▶ Passage for review
━━━━━━

Death Cab for Cutie - “The Ghosts of Beverly Drive” (2015)
Coming up on two years ago, Reagan and I traveled to Maine to see Death Cab for Cutie play Transatlanticism in full, followed by The Postal Service performing Give Up.
It was an incredible night, one that made my wife endlessly happy, and one that reminded me that I like Ben Gibbard quite a bit. I remember buying Transatlanticism at Best Buy after seeing it mentioned on AbsolutePunk and without hearing a single song because I assumed, due to their name, that it was some loud, emo pop-punk. Got the emo part right.
Thinking back, the only song I probably really loved was “We Looked Like Giants” because it was catchy and also about sex, which at that time was as mystical to me as a MacGuffin in an Indiana Jones movie (nice callback baby). My loneliness and awkwardness aside, I kept up with Death Cab because they were one of the few bands that felt, to me, as if they were always changing but never abandoning their fanbase.
Side note: Reagan and I walked down the aisle after being married to the song “I Will Follow You Into the Dark” which is about dying, but who cares. It’s beautiful and it’s about people who can’t take the next step without each other. Sad but happy. Like her and I often are.
Which, impressively longwindedly, now brings us to today’s song, “The Ghosts of Beverly Drive,” or as Jack calls it, “I Don’t Know Why” after the super catchy refrain. Nerds refer to this album, Kintsugi, as the last album that featured Gibbard’s main collaborator, Chris Walla. But us New Girl-heads know this is the album that most directly addresses his breakup from Zooey Deschanel. Songs like “Ghosts” and “No Room in Frame” are personal, of course, but also feature a specificity usually lacking from Gibbard’s lyrics.

━━━━━━

[Stored data entries]

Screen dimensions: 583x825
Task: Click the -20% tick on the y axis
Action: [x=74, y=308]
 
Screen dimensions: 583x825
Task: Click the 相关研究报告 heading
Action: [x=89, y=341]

━━━━━━

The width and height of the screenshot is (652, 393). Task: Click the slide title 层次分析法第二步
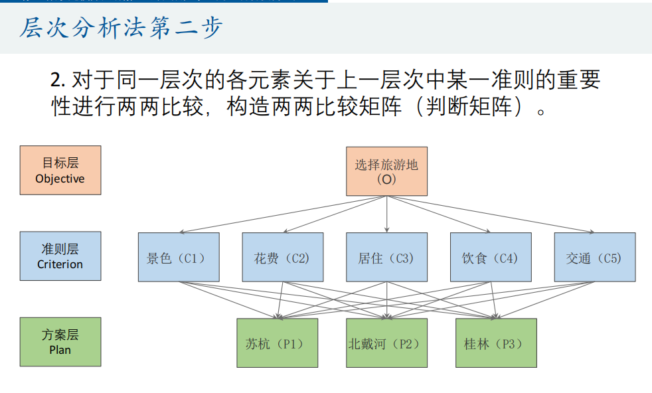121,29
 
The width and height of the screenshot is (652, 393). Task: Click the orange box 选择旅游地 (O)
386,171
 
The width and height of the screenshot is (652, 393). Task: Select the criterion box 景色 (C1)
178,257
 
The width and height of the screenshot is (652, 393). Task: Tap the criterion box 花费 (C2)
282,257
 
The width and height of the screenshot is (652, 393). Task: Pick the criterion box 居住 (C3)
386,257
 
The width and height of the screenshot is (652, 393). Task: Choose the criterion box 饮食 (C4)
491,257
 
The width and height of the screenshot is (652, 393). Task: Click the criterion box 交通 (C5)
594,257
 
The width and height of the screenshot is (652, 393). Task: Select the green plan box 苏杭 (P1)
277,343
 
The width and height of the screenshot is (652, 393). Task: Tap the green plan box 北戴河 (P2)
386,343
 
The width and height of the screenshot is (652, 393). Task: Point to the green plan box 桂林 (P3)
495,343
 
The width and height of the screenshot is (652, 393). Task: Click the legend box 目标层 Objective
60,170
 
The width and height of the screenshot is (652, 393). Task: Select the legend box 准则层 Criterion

━━━━━━

▶ Exercise directions
Please pick up the Death Cab for Cutie song write-up after its last sentence and keep it going.

▶ Expected answer
We can all relate when he sings, “I don’t know why / I return to the scenes of these crimes.” It’s like driving slowly past a car accident, except you’re driving by and in the destroyed car. Moving on is a myth. What we carry doesn’t just disappear with time or change. It becomes interwoven into the fabric of our DNA.
It’s easy for me to be like, that guy who used to drink a lot, he’s gone. But he’s not. He’s here, with me, teaching me, helping me use the bad to feel better. He says, so melodically we almost dismiss it, “So let us not be lonesome / Lost in between our needs and wants.” In everything but romantic relationships, we seem to crave balance. So when that goes away, it’s not the same as moving to a new place or going vegetarian. We are changed at the cellular level.
(Remember when this was a light little newsletter about funny kid stories?)
So even though I’ve been familiar with this song for going on a decade, hearing it again with my son brought back a lot. The song is the same. The song has changed. Why I love it is the same. Why I love it has changed.
Earlier I said I hoped for change this year. And I do. But that doesn’t mean I want to be a new person. I’ve been working on this one for a long time, and while my “needs and wants” have taken new forms, there’s no reason to erase the journey that got me here.
Is it a JackJam?

we are always stylin’
Oh baby, yes! We’ve had this one on non-stop. In fact, if I was a more organized person I could have written this last week. Unfortunately, the other song we are currently obsessed with is “Who Let The Dogs Out?” so it’s been a week of musical whiplash.
I think this one resonates with Jack because it’s catchy, no duh, but it is also a song that both me and his mother instantly get absorbed into. Like most 4-year olds, Jack has FOMO, so if we’re in, he’s in. Despite the entirety of the point of this newsletter, we’re not trying to turn Jack into carbon copies of us. There are plenty of songs he couldn’t care less about. But when one hits that we also really love and have fond memories with, it makes the whole thing that much more special.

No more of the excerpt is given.